● EXCERPTED TEXT
------------------------------------------------------------------------

New iterations of CMAM, such as CMAM Surge, help to proactively respond when we know there are higher rates of food insecurity and malnutrition. But from there, we also need to find other ways of increasing a family’s food security beyond emergency treatments and food aid packages.
Short-term: Improving farms
Since a large population of Africans are subsistence farmers — meaning that they rely on the land for their food as well as their income — and since many of the countries hit hardest by climate change are in Africa, that often involves some degree of Climate Smart Agriculture or other resilience-focused work to help increase the quantity and quality of harvests. This includes training, giving people access to clean water, tools, seeds, and cash to keep their family farms afloat. Many families also need better food storage and preservation systems than are currently available to them so that they can extend the shelf-life of their harvests.
Africa is also home to some of the world’s largest refugee crises and hosts large camps of internally-displaced people, meaning that cash grants and food vouchers are even more critical as land in these settlements is often at a premium. Kitchen gardens, sack gardens, and keyhole gardens can also help from one season to the next.
Medium-to-long-term: Improve water and sanitation services
This is a bridge between many of the short-term responses to hunger and those that will take longer. Some water and sanitation projects can be quickly and nimbly done — such as trucking in fresh water to areas suffering drought. Others can take much longer (but create an ongoing system of clean water and sanitation in a community).

------------------------------------------------------------------------

● ASSIGNMENT A
In the rows, take the part that opens with the first line and closes with the line containing "y-tick-label: 2.5 is", and edit it so that "particular" becomes "specific", leaving everything else unchanged. Leave the pictures out of your answer.

------------------------------------------------------------------------

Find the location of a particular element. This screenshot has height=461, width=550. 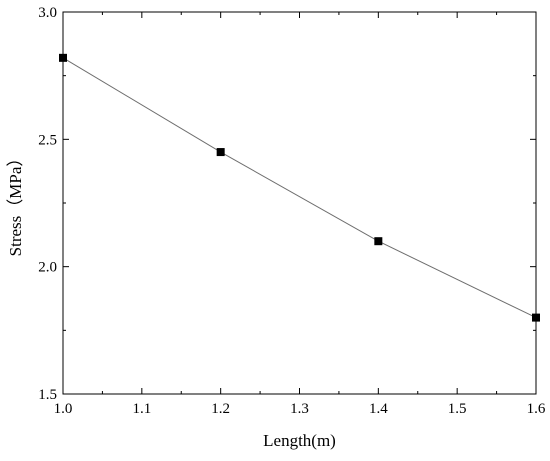

y-tick-label: 2.5 is located at coordinates (48, 140).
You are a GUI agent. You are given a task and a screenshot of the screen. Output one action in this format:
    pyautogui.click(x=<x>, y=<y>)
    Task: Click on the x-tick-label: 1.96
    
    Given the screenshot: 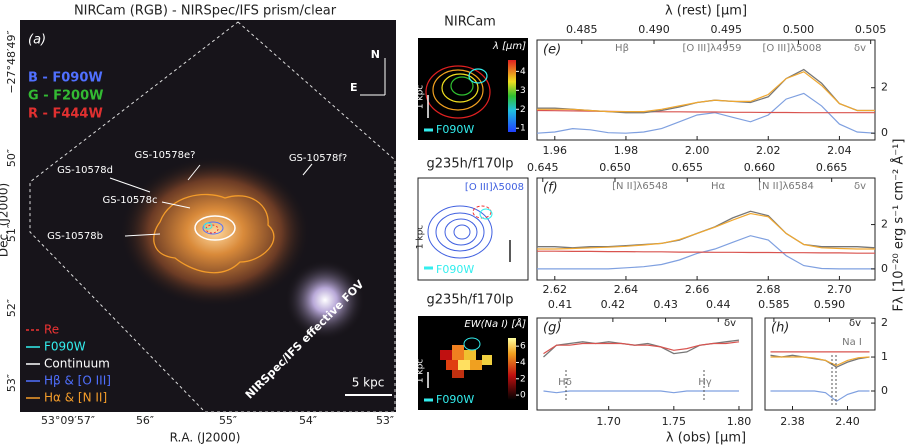 What is the action you would take?
    pyautogui.click(x=556, y=150)
    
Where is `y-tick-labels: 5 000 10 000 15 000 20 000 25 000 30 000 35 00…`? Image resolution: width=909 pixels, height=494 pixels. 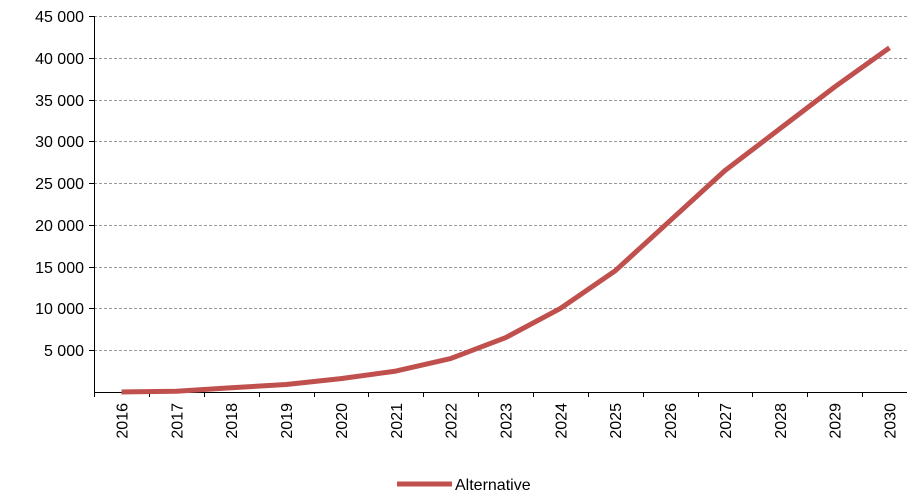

------------------------------------------------------------------------

● ASSIGNMENT B
Resume the piece on responding to hunger and malnutrition in Africa from the point where it stops.

● TASK RESPONSE A
Find the location of a specific element. This screenshot has height=461, width=550. 

y-tick-label: 2.5 is located at coordinates (48, 140).

● TASK RESPONSE B
Africa is also host to some of the most water-stressed countries. That carries huge implications for hunger and malnutrition levels. This helps families sustain their crops and herds. More importantly, reducing the risk of diarrhea and other waterborne illnesses means that people will be better-equipped to absorb the nutrients of the food they’re eating.
Long-term: End conflict
In adding up the cost of ending world hunger, Concern Worldwide’s Policy and Advocacy Manager, Makayla Palazzo, explained that the cost of feeding everyone who is food-insecure for however long only goes so far: “They’d just be hungry again once the aid ran out. Hunger is caused by bad policies and conflict. Unless those are addressed, it won’t ever end.”
The legacy of colonialism in Africa — combined with many other factors — has contributed to a legacy of protracted conflict. The Geneva Academy records more than 35 armed conflicts currently taking place across the continent, including Burkina Faso, CAR, DRC, Ethiopia, Mozambique, Somalia, South Sudan, and Sudan. Other countries not technically at war are still susceptible to violence and instability (especially along border regions). It’s a tall order, but the links between conflict and hunger are inarguable. We can’t end one without ending the other.
Long-term: Curb greenhouse gas emissions and commit to climate justice
Most of the countries hit hardest by the climate crisis and facing increasingly erratic weather patterns and more destructive weather events are those that have contributed the least amount of greenhouse gas emissions. While 195 countries signed the Paris Climate Agreement in 2015, many (including the United States) are falling short of their commitment to reducing their carbon footprints. In addition to curbing the human activities that cause climate change, however, we also have to commit to climate justice — including funding — to support the most affected people and areas. Many of which are in areas like the Sahel and Horn of Africa.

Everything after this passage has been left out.